- **WHAT YOU NEED TO DO**: Transcribe the listing below word for word.

- **STORED DATA**:
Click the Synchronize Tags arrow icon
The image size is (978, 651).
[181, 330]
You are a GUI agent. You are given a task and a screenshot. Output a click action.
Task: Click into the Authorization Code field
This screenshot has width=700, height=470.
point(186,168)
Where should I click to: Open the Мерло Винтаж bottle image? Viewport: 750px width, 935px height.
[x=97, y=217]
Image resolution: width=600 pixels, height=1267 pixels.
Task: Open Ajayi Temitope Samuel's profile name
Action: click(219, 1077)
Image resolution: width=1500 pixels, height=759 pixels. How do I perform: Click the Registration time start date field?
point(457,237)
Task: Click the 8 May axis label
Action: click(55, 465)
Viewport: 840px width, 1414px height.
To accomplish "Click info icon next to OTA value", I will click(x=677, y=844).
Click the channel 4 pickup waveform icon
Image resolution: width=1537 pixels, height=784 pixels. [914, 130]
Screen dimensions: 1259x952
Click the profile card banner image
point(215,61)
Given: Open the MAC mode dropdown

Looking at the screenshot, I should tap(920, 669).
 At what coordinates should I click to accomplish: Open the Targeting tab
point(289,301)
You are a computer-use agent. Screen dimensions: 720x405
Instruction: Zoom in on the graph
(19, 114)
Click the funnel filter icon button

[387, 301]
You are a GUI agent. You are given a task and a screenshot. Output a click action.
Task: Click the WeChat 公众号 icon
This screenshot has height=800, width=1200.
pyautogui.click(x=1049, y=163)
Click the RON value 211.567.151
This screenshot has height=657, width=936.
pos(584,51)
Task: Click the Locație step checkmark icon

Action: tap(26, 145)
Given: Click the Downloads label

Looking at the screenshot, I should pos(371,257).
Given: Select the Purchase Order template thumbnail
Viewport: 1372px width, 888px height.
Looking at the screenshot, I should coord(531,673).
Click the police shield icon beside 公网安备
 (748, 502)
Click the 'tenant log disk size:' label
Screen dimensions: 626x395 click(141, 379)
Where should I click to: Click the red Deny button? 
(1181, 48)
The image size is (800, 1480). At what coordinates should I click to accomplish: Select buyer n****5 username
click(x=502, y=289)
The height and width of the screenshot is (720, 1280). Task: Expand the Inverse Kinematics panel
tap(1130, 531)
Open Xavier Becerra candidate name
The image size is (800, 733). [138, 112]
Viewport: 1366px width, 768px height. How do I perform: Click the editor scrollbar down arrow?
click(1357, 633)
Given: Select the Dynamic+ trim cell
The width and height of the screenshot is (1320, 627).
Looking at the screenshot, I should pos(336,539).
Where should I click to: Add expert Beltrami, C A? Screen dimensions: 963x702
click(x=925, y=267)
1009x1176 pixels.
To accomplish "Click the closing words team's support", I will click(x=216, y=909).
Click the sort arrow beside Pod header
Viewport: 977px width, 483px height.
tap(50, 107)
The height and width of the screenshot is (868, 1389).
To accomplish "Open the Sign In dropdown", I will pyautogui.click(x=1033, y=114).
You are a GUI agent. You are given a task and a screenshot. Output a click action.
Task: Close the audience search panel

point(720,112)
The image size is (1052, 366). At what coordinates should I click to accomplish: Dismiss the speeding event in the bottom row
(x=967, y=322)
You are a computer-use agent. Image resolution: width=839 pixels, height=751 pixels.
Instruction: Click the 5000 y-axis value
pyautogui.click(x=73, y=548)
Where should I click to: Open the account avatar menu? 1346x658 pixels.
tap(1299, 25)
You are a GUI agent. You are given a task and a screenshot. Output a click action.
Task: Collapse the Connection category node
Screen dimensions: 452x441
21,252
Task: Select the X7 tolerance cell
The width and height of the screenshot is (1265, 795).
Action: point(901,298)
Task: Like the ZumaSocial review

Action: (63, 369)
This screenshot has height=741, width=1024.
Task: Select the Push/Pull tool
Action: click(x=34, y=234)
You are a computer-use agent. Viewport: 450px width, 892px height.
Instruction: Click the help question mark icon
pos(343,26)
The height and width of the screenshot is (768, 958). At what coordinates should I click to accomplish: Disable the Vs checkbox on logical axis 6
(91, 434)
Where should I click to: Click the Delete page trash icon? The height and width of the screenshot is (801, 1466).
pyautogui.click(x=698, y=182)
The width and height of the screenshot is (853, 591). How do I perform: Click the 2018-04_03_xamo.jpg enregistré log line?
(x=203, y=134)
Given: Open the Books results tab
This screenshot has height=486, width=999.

- **RESPONSE TO THE EXERCISE**:
Click the Synchronize Tags arrow icon
The image size is (978, 651).
[181, 330]
You are a GUI agent. You are given a task and a screenshot. Output a click action.
Task: Click into the Authorization Code field
This screenshot has width=700, height=470.
point(186,168)
Where should I click to: Open the Мерло Винтаж bottle image? Viewport: 750px width, 935px height.
[x=97, y=217]
Image resolution: width=600 pixels, height=1267 pixels.
Task: Open Ajayi Temitope Samuel's profile name
Action: click(219, 1077)
Image resolution: width=1500 pixels, height=759 pixels. How do I perform: Click the Registration time start date field?
point(457,237)
Task: Click the 8 May axis label
Action: click(55, 465)
Viewport: 840px width, 1414px height.
To accomplish "Click info icon next to OTA value", I will click(x=677, y=844).
Click the channel 4 pickup waveform icon
Image resolution: width=1537 pixels, height=784 pixels. [914, 130]
Screen dimensions: 1259x952
Click the profile card banner image
point(215,61)
Given: Open the MAC mode dropdown

Looking at the screenshot, I should tap(920, 669).
 At what coordinates should I click to accomplish: Open the Targeting tab
point(289,301)
You are a computer-use agent. Screen dimensions: 720x405
Instruction: Zoom in on the graph
(19, 114)
Click the funnel filter icon button

[387, 301]
You are a GUI agent. You are given a task and a screenshot. Output a click action.
Task: Click the WeChat 公众号 icon
This screenshot has height=800, width=1200.
pyautogui.click(x=1049, y=163)
Click the RON value 211.567.151
This screenshot has height=657, width=936.
pos(584,51)
Task: Click the Locație step checkmark icon

Action: tap(26, 145)
Given: Click the Downloads label

Looking at the screenshot, I should pos(371,257).
Given: Select the Purchase Order template thumbnail
Viewport: 1372px width, 888px height.
Looking at the screenshot, I should coord(531,673).
Click the police shield icon beside 公网安备
 (748, 502)
Click the 'tenant log disk size:' label
Screen dimensions: 626x395 click(141, 379)
Where should I click to: Click the red Deny button? 
(1181, 48)
The image size is (800, 1480). At what coordinates should I click to accomplish: Select buyer n****5 username
click(x=502, y=289)
The height and width of the screenshot is (720, 1280). Task: Expand the Inverse Kinematics panel
tap(1130, 531)
Open Xavier Becerra candidate name
The image size is (800, 733). [138, 112]
Viewport: 1366px width, 768px height. How do I perform: Click the editor scrollbar down arrow?
click(1357, 633)
Given: Select the Dynamic+ trim cell
The width and height of the screenshot is (1320, 627).
Looking at the screenshot, I should pos(336,539).
Where should I click to: Add expert Beltrami, C A? Screen dimensions: 963x702
click(x=925, y=267)
1009x1176 pixels.
To accomplish "Click the closing words team's support", I will click(x=216, y=909).
Click the sort arrow beside Pod header
Viewport: 977px width, 483px height.
tap(50, 107)
The height and width of the screenshot is (868, 1389).
To accomplish "Open the Sign In dropdown", I will pyautogui.click(x=1033, y=114).
You are a GUI agent. You are given a task and a screenshot. Output a click action.
Task: Close the audience search panel

point(720,112)
The image size is (1052, 366). At what coordinates should I click to accomplish: Dismiss the speeding event in the bottom row
(x=967, y=322)
You are a computer-use agent. Image resolution: width=839 pixels, height=751 pixels.
Instruction: Click the 5000 y-axis value
pyautogui.click(x=73, y=548)
Where should I click to: Open the account avatar menu? 1346x658 pixels.
tap(1299, 25)
You are a GUI agent. You are given a task and a screenshot. Output a click action.
Task: Collapse the Connection category node
Screen dimensions: 452x441
21,252
Task: Select the X7 tolerance cell
The width and height of the screenshot is (1265, 795).
Action: point(901,298)
Task: Like the ZumaSocial review

Action: (63, 369)
This screenshot has height=741, width=1024.
Task: Select the Push/Pull tool
Action: click(x=34, y=234)
You are a computer-use agent. Viewport: 450px width, 892px height.
Instruction: Click the help question mark icon
pos(343,26)
The height and width of the screenshot is (768, 958). At what coordinates should I click to accomplish: Disable the Vs checkbox on logical axis 6
(91, 434)
Where should I click to: Click the Delete page trash icon? The height and width of the screenshot is (801, 1466).
pyautogui.click(x=698, y=182)
The width and height of the screenshot is (853, 591). How do I perform: Click the 2018-04_03_xamo.jpg enregistré log line?
(x=203, y=134)
Given: Open the Books results tab
This screenshot has height=486, width=999.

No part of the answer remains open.